Are you using the machine at all?

The most basic question is also the most commonly skipped. Before asking whether an instance is the right size or priced correctly, it is worth confirming whether it needs to be running at all.

Forgotten test environments, instances spun up for a sprint and never shut down, infrastructure that outlasted the urgency that created it: these are the most straightforward sources of EC2 waste, and they persist because nobody had clear visibility into what was still running.

Are you using the right size?

Once it is clear that an instance is genuinely in use, the next question is whether it is sized correctly for the workload it is running. This is what most EC2 optimization discussions focus on, and for good reason.
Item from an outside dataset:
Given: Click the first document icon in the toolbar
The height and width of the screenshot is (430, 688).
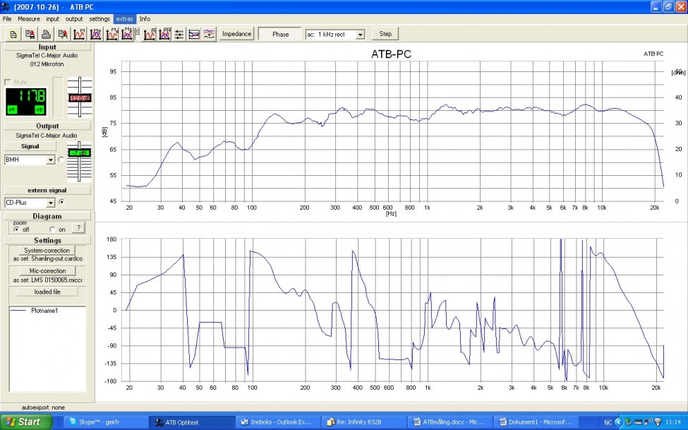Looking at the screenshot, I should [x=13, y=34].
An instance provisioned generously at launch tends to stay that size long after usage patterns have stabilized.

Cloud instances work a lot like office space in this regard.

A team of three paying rent on a floor built for twenty is consuming resources that have no corresponding value.
A team of twenty in a space built for five runs into capacity issues that affect performance.
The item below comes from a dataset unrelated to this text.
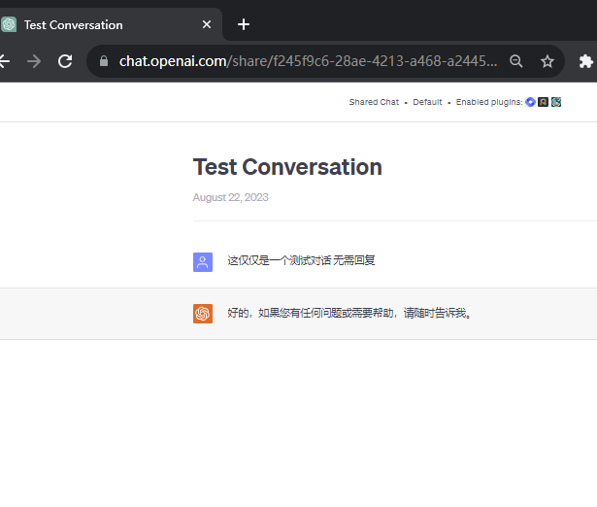Click the chat.openai.com address bar

[x=307, y=61]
The right size is specific to the workload, and it changes as the workload evolves.

Are you paying the right rate?

Even a correctly-sized instance that runs only when needed can be significantly overpriced if the payment model has not been thought through.

AWS offers three ways to pay for EC2, and the difference between them is substantial:

On-Demand charges full price with no commitment
Savings Plans (SP) and Reserved Instances (RI) offer up to 72% off in exchange for a one or three-year commitment
Spot Instances offer spare AWS capacity at up to 90% off but can be reclaimed by AWS at any time

Each model suits a different type of workload, and choosing the wrong one for a stable, long-running workload is one of the most common sources of avoidable EC2 spend.

Why the order matters

Each of these three questions builds on the one before it, and the sequence matters as much as the questions themselves.
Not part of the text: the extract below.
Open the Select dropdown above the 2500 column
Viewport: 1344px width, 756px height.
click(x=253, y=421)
A horizontal flow diagram showing three sequential EC2 cost optimization decision points. Step one asks "Are you using the machine at all?" with the label "Idle spend" if skipped. Step two asks "Are you using the right size?" with the label "Over-provisioning" if skipped. Step three asks "Are you paying the right rate?" with the label "Pricing waste" if skipped. Dashed arrows connect each step left to right, with a scale along the bottom running from "Surface" to "Highest leverage." — Three diagnostic questions for EC2 cost optimization, each building on the last. Skipping any one of them means the savings from the next step are built on the wrong foundation.

Rightsizing an instance before confirming it is needed wastes the effort. Committing to a pricing model before rightsizing locks in a discount on the wrong baseline. Working through all three in order is what produces savings that hold as the infrastructure evolves.

The commitment layer: EC2's biggest savings opportunity

The pricing model decision is where the most money is either saved or lost, and where teams have the least structured approach. The challenge is not that the options are unclear. Rather that choosing between them requires predicting the future, and most cloud environments change faster than a multi-year commitment can account for.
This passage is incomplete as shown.